Numerous experiments have demonstrated the existence of functional spindle checkpoint signaling in mouse oocyte meiosis. The arrest in response to microtubule drugs and for normal timing of chromosome segregation are dependent on canonical checkpoint signaling proteins [95-103], for review see [104]. A recent study demonstrated that inhibition of the spindle checkpoint through several different perturbations during MI increases basal APC/C activity, accelerates anaphase onset by approximately 2 hours, and results in increased aneuploidy [102]. Most studies have centered on checkpoint control during MI, but evidence indicates that checkpoint signaling can also suppress anaphase onset in MII in mouse oocytes [97].

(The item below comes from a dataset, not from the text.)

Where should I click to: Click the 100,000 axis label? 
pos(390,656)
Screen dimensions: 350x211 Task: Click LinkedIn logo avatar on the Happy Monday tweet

In Xenopus oocytes it was initially thought that APC/C activity was not required for the MI to MII transition [105, 106], although later work is consistent with typical APC/C-mediated degradation of Securin and Cyclin B at the MI to MII transition [107, 108]. However, Xenopus oocytes do not arrest or delay the MI to MII transition when spindle microtubules are disrupted, indicating that they lack spindle checkpoint regulation [109]. One difference is that normal meiotic maturation in Xenopus oocytes occurs much more rapidly, approximately 2 hours, compared with mouse oocytes where it requires 7 or more hours. Potentially, a critical difference in the two systems may simply be the larger size and the greater ratio of cytoplasm to chromatin in Xenopus oocytes. Crude cytoplasmic extracts prepared from activated Xenopus eggs can recapitulate several rounds of the cell cycle where Cyclin B is degraded and resynthesized. In the first round of Cyclin B degradation, which is equivalent to anaphase of MII, microtubule drugs added to the extract have no effect unless the extract is supplemented with a large number of sperm nuclei. When the sperm are added, the spindle checkpoint blocks progression [110]. When placed into the MII egg extract, the sperm nuclei immediately form unpaired, kinetochore-containing chromatids. Thus, adding sperm nuclei to reduce the cytoplasm to chromatin ratio (or more specifically the cytoplasm to kinetochore ratio) causes the MII extract to become sensitive to inhibition by the spindle checkpoint.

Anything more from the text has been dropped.